More infamous was an exotic dancer
named Margaretha Zelle who performed at the hotel. To her audience she
was known as Mata Hari – and she was eventually executed for spying for
Germany against France in World War I.
Later in the Cold War, an
English public servant named Kim Philby was posted to Istanbul as First
Secretary of the British Embassy, a cover for his real role as a spy
for British intelligence agency MI6. But Philby was a traitorous
double-agent, also working for Russia’s KGB, and used his time in
Istanbul to frequent the Pera Palace to loosen-up staff from the
next-door American, as well as his own Embassy, at the bar.
And
he spent hours sipping on drinks while on an old 2-piece telephone at
the end of the bar, a phone that many believed he had been able to
manipulate to tap into lines into and out of the two embassies.
Philby
was later stripped of the OBE he’d been awarded for his British
Intelligence work, after helping two other British double-agents, Guy
Burgess and Donald Maclean escape to Russia, and himself defected to
Moscow as well.
But as intriguing as all this is, it has always
been overshadowed in the history of the Pera Palace by Agatha
Christie’s bizarre disappearance after writing Murder on the Orient
Express, and finally being found hiding in a small hotel in England’s
country Harrogate after an 11-day search.
She claimed not
knowing how she got there, blaming the shock discovery of her husband’s
infidelity for memory loss.
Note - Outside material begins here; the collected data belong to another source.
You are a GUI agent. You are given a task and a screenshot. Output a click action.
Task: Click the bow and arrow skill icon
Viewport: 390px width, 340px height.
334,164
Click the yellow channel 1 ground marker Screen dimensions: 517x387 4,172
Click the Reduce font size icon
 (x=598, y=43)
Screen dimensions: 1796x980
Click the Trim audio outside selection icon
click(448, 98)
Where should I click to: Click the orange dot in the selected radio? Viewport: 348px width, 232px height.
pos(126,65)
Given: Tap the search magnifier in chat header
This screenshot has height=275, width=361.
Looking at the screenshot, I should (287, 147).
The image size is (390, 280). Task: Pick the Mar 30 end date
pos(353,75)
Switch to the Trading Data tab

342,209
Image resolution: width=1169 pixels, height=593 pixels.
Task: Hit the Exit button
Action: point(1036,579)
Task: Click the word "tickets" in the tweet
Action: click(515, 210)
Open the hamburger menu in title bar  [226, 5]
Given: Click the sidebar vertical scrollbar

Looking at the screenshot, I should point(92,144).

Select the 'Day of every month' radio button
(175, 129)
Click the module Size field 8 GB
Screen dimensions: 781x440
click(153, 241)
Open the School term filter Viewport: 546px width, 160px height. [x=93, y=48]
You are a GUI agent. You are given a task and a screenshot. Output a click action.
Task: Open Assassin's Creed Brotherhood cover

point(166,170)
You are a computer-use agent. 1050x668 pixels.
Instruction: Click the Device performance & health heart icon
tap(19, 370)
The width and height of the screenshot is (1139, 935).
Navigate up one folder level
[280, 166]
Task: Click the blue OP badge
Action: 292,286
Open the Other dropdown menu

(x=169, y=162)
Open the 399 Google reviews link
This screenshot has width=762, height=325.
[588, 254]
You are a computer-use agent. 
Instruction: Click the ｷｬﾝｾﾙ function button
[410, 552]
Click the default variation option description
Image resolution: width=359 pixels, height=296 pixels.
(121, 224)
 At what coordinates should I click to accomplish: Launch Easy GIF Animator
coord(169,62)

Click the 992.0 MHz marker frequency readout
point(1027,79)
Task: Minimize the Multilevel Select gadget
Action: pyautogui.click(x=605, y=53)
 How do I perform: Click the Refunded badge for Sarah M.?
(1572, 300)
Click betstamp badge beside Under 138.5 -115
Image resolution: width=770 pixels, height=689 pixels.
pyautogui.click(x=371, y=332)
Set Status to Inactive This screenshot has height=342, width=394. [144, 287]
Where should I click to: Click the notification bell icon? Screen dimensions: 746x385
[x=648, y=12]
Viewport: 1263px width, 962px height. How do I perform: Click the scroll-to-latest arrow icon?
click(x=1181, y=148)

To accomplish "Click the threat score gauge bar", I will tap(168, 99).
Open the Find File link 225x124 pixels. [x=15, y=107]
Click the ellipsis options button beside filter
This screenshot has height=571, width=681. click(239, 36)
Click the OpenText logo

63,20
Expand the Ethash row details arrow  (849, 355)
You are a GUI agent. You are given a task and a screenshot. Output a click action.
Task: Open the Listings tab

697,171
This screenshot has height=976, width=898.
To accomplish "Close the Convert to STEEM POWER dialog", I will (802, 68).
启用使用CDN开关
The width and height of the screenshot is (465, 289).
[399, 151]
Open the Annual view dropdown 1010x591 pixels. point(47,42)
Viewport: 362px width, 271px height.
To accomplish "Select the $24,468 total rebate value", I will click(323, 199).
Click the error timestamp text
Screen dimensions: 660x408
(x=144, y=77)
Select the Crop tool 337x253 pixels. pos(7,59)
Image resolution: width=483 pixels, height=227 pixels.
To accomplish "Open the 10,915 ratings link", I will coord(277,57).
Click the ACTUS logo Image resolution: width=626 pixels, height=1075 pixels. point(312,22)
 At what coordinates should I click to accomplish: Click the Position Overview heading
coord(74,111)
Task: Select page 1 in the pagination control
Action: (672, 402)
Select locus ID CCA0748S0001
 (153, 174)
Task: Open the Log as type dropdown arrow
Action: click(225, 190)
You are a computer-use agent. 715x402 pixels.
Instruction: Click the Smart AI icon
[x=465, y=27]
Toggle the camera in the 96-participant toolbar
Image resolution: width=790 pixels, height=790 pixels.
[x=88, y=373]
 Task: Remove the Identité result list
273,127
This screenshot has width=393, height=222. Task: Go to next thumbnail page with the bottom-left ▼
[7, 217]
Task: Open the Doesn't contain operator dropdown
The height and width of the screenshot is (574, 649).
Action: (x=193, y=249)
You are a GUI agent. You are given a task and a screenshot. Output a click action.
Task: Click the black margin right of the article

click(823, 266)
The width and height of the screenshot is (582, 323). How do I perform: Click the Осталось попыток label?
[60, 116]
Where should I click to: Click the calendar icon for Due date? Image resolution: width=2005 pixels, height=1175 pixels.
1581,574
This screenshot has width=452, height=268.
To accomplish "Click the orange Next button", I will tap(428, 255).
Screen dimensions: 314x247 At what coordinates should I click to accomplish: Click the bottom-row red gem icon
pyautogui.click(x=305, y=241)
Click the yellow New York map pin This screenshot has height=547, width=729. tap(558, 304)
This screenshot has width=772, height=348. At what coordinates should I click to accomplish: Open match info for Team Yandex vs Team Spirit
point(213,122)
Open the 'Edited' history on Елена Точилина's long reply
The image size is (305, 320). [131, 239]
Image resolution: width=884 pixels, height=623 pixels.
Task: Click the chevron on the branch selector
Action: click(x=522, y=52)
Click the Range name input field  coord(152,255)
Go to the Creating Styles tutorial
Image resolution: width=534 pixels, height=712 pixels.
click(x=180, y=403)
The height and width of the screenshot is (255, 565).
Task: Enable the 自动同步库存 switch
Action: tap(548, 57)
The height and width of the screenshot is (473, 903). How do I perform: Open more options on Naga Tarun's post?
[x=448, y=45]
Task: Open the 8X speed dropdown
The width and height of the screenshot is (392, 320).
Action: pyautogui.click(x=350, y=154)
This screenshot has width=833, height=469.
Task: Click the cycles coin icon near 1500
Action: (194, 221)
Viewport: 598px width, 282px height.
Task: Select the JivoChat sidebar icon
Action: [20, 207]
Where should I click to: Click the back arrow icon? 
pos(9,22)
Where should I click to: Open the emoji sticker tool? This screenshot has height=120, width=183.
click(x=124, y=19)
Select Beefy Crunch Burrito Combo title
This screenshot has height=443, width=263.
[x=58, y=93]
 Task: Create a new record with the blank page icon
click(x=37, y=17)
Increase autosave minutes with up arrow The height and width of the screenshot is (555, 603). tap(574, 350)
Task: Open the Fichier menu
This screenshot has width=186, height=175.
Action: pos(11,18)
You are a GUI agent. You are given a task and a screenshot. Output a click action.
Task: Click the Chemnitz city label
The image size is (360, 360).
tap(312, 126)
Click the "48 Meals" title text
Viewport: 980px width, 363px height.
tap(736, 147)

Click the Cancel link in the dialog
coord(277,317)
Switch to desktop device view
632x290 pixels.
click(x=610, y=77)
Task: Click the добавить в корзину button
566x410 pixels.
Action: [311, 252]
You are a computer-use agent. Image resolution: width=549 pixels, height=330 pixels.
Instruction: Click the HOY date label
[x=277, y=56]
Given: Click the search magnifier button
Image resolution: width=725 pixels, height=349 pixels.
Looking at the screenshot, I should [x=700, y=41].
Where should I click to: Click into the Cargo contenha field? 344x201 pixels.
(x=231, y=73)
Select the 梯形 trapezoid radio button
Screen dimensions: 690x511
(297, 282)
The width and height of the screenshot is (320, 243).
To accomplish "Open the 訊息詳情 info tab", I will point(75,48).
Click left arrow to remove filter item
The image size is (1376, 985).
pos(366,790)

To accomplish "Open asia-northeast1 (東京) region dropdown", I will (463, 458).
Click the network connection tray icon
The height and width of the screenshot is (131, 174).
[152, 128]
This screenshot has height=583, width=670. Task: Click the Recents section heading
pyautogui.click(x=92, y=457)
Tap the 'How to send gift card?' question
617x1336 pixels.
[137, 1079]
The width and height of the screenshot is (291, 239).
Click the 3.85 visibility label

But more weirdly, after her death in 1976 a
manager of the Pera Palas found a note in a hotel safe in Christie’s
handwriting: “The key to my disappearance will be found in my diary,”
it said. The manager called in a clairvoyant – who remarkably found a
key between a skirtingboard and floorboards of Christie’s room 411.
What
it would open is still a mystery, and as her diary has never been
found, the reason she hid the key there remains as intriguing
today as ever…
The just-completed refurbishment of the grand old
Pera Palace saw 30 guest rooms removed to allow more light into the
central foyer and lobby of the hotel, a new art deco restaurant named
Agatha opened in Christie’s honour, and the hotel’s room 101 in which
founder of the modern Turkish state, Kemal Ataturk regularly stayed,
refurbished as a museum to his memory.
Original gold-tinted
chandeliers have been re-touched with gold leaf, thousands of metres of
hand-laid marble and mahogany re-polished and re-stained, and while an
additional two modern lifts have been installed, the original 1890s
steel and timber “cage lift” has been retained and is still a popular
novelty with guests.
Guest rooms have been refurbished with 21st
century luxuries whilst retaining their late-Victorian theme, including
chairs individually hand-embroidered with English rose motifs.
The Pera Palace Hotel as been officially listed as a “national hotel-museum” and is well worth a visit when in Istanbul.